TASK DESCRIPTION
Please restate, exactly as written, the lines running from the beginning of the material through the line that has "Shipping Guide (72, 941)" in it.

SUPPLIED DATA
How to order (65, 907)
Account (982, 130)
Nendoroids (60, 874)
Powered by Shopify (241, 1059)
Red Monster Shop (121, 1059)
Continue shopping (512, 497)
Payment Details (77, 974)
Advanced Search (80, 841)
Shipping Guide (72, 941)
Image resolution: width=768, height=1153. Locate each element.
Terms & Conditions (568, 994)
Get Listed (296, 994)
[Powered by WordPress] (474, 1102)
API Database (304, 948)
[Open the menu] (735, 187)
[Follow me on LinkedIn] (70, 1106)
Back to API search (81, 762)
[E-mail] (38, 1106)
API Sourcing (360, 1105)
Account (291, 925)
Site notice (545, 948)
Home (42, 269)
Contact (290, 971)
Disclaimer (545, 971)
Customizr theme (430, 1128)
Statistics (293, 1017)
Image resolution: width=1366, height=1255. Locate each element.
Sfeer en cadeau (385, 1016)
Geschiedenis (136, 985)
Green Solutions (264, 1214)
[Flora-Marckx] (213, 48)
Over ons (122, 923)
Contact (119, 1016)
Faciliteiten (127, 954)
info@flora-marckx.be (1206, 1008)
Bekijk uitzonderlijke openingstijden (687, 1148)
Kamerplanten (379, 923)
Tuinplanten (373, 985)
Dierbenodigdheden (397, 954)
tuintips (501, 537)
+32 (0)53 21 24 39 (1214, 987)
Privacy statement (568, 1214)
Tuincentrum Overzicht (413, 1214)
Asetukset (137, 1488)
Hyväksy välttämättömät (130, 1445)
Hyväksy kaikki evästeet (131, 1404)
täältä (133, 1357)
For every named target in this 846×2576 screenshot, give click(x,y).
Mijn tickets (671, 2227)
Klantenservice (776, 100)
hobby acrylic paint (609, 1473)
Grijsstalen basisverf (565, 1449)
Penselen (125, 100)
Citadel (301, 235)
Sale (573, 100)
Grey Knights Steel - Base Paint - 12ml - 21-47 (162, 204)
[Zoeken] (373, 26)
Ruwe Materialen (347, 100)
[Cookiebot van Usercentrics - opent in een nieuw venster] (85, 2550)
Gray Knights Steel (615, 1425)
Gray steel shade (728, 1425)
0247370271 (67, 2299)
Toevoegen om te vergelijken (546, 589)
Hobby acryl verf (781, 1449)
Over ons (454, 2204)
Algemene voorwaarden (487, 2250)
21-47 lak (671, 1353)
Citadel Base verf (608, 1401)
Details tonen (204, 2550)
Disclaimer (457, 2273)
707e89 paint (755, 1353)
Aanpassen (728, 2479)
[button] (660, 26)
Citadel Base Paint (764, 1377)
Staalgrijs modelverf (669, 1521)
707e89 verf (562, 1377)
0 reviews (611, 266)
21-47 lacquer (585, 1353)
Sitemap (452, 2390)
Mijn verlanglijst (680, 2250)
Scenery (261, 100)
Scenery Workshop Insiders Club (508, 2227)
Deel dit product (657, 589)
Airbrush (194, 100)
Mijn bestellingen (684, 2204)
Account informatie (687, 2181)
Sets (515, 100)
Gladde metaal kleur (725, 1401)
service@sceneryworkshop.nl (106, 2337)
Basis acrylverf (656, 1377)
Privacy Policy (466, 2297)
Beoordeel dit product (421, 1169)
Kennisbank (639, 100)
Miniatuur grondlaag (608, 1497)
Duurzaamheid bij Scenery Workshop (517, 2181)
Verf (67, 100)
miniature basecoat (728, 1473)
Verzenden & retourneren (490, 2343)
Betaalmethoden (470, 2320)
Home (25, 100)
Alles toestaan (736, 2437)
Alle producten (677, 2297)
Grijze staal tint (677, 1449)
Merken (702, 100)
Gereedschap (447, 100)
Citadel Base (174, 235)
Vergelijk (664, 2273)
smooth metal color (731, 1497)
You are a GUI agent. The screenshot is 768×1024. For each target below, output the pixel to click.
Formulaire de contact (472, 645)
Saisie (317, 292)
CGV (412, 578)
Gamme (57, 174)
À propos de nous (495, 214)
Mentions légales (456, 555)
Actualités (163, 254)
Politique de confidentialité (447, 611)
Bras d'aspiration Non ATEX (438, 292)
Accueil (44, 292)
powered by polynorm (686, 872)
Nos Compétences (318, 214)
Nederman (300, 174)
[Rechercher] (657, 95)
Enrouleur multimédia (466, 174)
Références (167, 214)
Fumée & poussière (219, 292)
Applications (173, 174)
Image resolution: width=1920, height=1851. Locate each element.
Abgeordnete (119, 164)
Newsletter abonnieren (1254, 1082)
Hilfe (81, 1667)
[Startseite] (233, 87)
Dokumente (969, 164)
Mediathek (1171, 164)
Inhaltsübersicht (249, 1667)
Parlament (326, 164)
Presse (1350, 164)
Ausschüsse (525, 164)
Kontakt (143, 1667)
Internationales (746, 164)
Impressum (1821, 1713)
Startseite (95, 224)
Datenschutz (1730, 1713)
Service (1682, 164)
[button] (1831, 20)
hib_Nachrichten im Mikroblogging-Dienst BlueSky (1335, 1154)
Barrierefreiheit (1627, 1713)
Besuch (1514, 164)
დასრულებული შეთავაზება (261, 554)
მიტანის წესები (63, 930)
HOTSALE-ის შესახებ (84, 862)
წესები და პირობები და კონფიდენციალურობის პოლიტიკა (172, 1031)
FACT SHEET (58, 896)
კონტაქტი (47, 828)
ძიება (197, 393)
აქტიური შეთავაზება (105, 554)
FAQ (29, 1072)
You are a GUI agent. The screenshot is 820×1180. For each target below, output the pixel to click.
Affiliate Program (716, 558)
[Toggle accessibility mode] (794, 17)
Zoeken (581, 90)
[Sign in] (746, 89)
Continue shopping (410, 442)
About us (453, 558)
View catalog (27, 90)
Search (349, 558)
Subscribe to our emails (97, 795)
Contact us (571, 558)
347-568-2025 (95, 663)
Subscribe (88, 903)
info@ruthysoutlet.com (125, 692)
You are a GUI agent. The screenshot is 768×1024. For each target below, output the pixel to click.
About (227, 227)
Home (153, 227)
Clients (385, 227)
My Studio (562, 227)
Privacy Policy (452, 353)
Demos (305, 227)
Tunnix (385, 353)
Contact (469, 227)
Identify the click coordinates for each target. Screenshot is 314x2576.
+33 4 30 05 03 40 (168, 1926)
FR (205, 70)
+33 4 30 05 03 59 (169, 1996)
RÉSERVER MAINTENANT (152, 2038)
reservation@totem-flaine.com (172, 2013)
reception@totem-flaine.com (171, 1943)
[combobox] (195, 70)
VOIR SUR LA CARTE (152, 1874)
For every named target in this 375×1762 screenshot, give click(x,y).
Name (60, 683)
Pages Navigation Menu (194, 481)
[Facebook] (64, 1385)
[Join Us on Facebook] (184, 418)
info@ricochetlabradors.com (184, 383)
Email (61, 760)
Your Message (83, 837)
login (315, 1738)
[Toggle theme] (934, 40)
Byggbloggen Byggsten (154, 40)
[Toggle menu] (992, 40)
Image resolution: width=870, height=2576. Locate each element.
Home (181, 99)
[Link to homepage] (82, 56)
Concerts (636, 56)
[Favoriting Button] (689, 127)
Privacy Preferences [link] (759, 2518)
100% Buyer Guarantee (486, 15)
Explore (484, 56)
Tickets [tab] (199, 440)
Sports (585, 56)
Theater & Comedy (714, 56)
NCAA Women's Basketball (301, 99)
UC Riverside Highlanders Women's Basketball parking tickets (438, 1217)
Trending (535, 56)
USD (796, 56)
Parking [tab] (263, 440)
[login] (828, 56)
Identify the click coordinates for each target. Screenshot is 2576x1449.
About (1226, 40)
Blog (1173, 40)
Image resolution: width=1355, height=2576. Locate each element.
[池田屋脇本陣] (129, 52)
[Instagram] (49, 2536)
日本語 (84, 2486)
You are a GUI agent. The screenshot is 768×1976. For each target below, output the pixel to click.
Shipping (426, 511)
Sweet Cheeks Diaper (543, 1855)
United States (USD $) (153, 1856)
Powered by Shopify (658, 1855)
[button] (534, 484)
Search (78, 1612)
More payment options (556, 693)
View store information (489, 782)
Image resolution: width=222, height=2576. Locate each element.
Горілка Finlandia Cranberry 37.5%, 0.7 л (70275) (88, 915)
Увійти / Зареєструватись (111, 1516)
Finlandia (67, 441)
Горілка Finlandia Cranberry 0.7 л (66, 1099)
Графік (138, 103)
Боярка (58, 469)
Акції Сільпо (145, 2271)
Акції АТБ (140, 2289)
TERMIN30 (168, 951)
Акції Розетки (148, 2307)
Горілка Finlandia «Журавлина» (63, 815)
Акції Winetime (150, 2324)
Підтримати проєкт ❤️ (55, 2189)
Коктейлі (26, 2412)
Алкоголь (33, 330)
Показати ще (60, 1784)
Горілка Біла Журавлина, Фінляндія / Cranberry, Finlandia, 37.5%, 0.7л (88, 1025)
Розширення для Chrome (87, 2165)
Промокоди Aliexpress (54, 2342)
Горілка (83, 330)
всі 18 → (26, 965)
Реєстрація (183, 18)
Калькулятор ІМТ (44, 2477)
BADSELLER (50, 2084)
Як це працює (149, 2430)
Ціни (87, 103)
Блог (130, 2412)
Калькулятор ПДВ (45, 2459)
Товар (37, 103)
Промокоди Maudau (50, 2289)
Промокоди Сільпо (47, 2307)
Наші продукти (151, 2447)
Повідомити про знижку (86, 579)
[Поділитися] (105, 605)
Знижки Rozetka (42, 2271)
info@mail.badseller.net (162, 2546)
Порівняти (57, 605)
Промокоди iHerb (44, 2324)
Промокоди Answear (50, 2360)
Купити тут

EXERCISE ANSWER
How to order (65, 907)
Account (982, 130)
Nendoroids (60, 874)
Powered by Shopify (241, 1059)
Red Monster Shop (121, 1059)
Continue shopping (512, 497)
Payment Details (77, 974)
Advanced Search (80, 841)
Shipping Guide (72, 941)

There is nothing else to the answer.